Правители Франции XVII-XVIII века | страница 30
Любопытна реакция на убийство Кончини той, кто в течение семи лет была игрушкой в его руках. Мария Медичи не обнаружила ни гнева, ни грусти, ни жалости. «Пусть мне более никогда не говорят об этих людях (о супругах Кончини. — П. Ч.), — заявила королева-мать. — Я их предупреждала. Они должны были уехать в Италию…»
Еще удивительнее поведение маршальши д’Анкр — Леоноры Галигай. Назвав покойного мужа «спесивым безумцем» и напомнив, что неоднократно предлагала ему покинуть Францию, вдова добавила: «Если он убит, значит, это угодно королю». Столь же безучастно отнеслась Леонора и к вторжению в ее покои в Лувре мушкетеров де Витри, изъявших все ценности. Она лишь с мрачной усмешкой наблюдала за тем, как они заталкивали куда попало ее шелковые чулки. Мушкетеры доставили ее в Бастилию, позже она была переведена в Консьержери. 8 июля 1817 года по приговору парламентского суда, обвинившего Леонору Галигай в колдовстве, она была обезглавлена на Гревской площади, и там же сожгли ее тело.
В последующие дни свои министерские посты один за другим потеряли все ставленники Марии Медичи и Кончини, включая епископа Люсонского. Стало ясно — с убийством Кончини завершается и неоправданно затянувшийся период правления королевы-матери.
Сама Мария Медичи уединилась в своей половине Лувра и несколько дней не выходила оттуда. Вскоре король уведомил мать, что намерен обходиться с ней как подобает почтительному сыну, но управлять отныне намерен самостоятельно и единовластно. Одновременно он распорядился заменить ее охрану, поставив у дверей мушкетеров де Витри, который в благодарность за убийство временщика получил маршальский жезл и баронский титул. Впоследствии он станет герцогом.

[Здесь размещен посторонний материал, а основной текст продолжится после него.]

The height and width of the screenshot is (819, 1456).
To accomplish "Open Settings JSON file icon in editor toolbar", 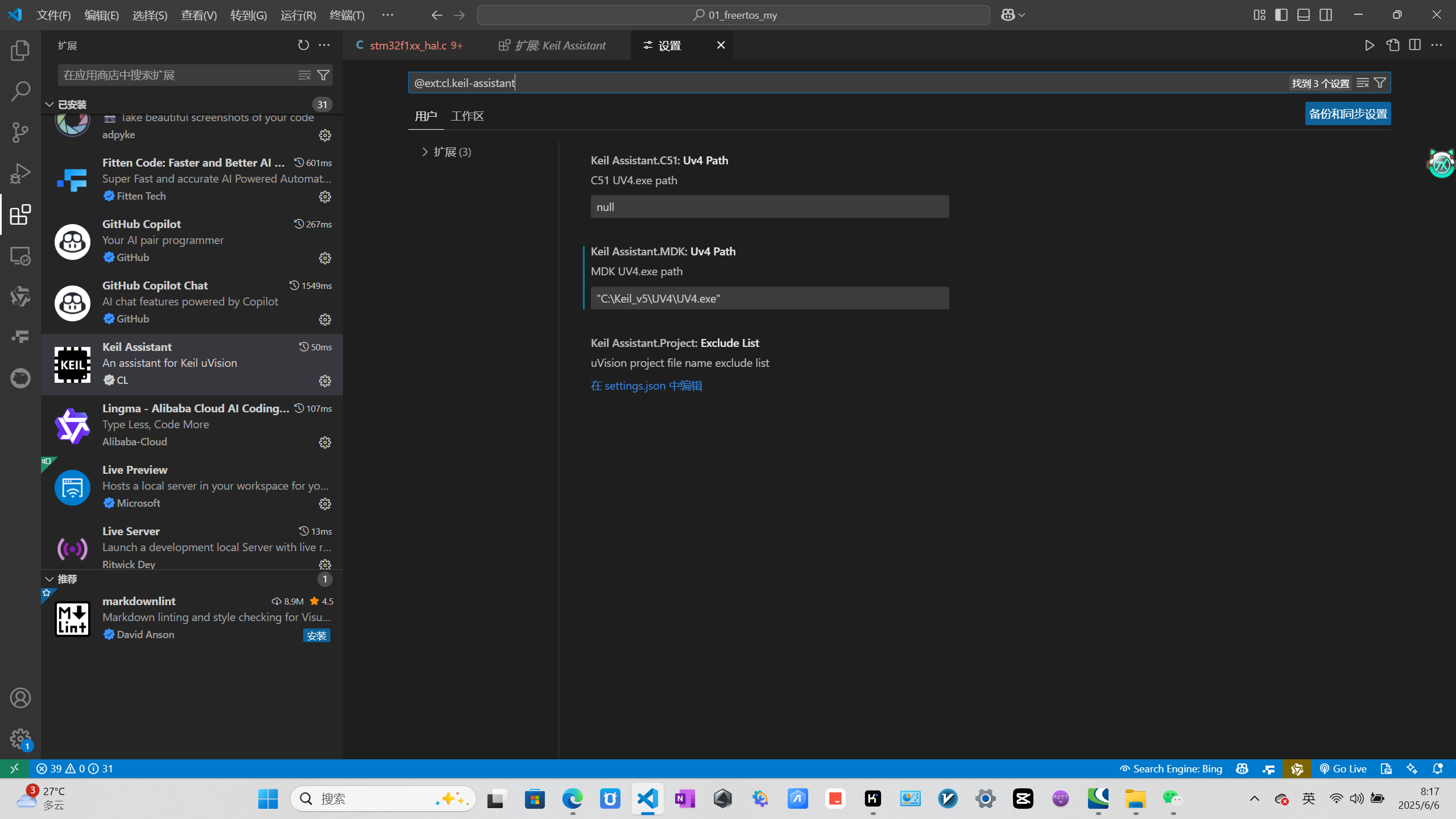I will [1392, 45].
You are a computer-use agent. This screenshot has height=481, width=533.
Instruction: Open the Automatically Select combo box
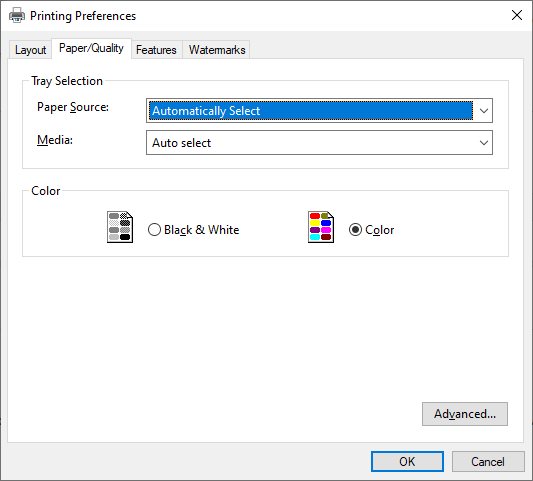[x=319, y=111]
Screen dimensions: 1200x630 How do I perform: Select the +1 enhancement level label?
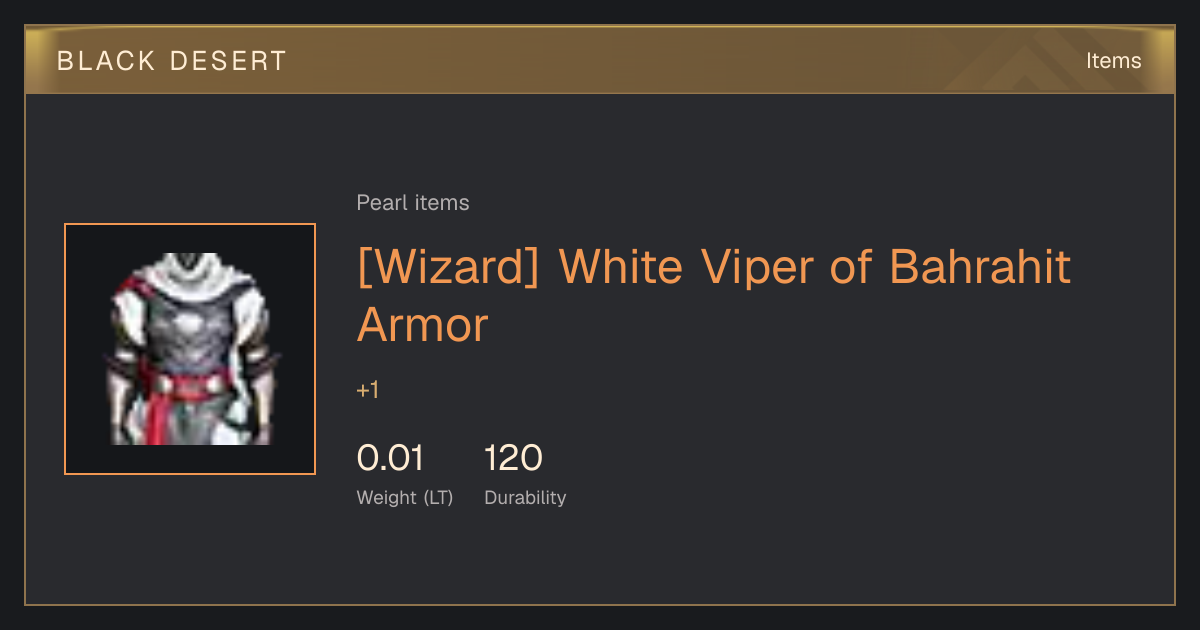368,390
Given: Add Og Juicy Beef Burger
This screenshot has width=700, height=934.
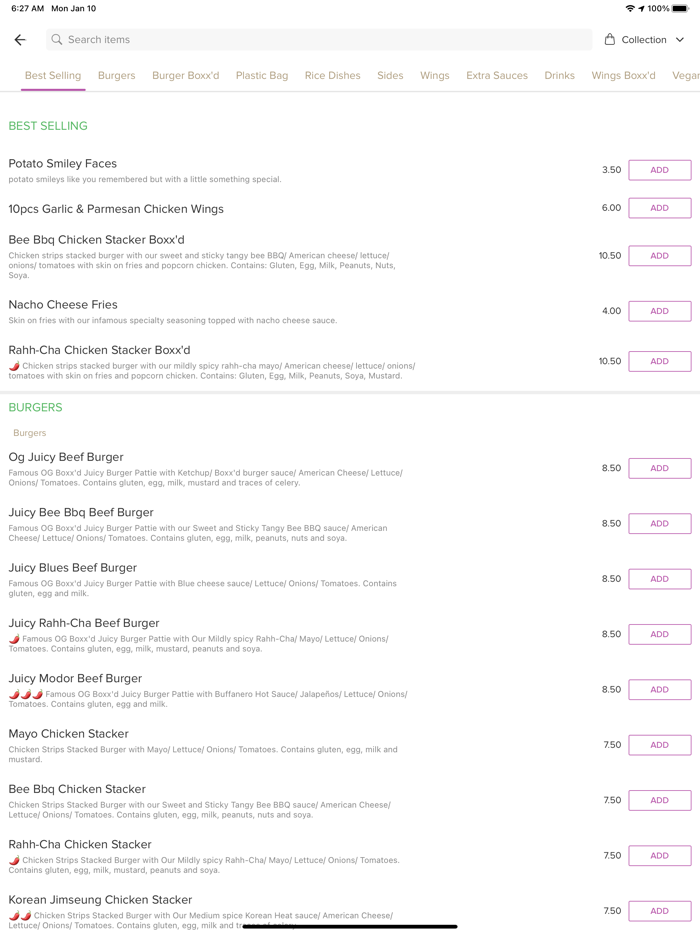Looking at the screenshot, I should 659,468.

Десять дней спустя Людовик XIII нанес визит Марии Медичи и объявил свою волю — она должна покинуть Париж. За ней сохранялись все ее владения и доходы.
Утром в день отъезда матери король еще раз побывал у нее. Встреча эта была почтительно-прохладной. Под маской равнодушия Марии Медичи с трудом удавалось скрывать оскорбленное самолюбие. «Она вышла из Лувра просто одетой, в сопровождении всех своих слуг, — описывал кардинал Ришелье обстоятельства отъезда королевы из Парижа. — Лицо ее было печально. Не было никого, кто при виде этого почти похоронного зрелища не испытал бы сострадания».
Рисуя в самых сочувственных выражениях отъезд королевы, Ришелье вместе с тем говорит и о враждебных настроениях по отношению к ней. «Неприязнь к ее правлению была столь глубокой, — замечает он, — что народ не воздержался от отдельных непочтительных выкриков при ее появлении, и эти выкрики она восприняла столь болезненно, что черты ее лица заострились, а в сердце образовалась кровоточащая рана».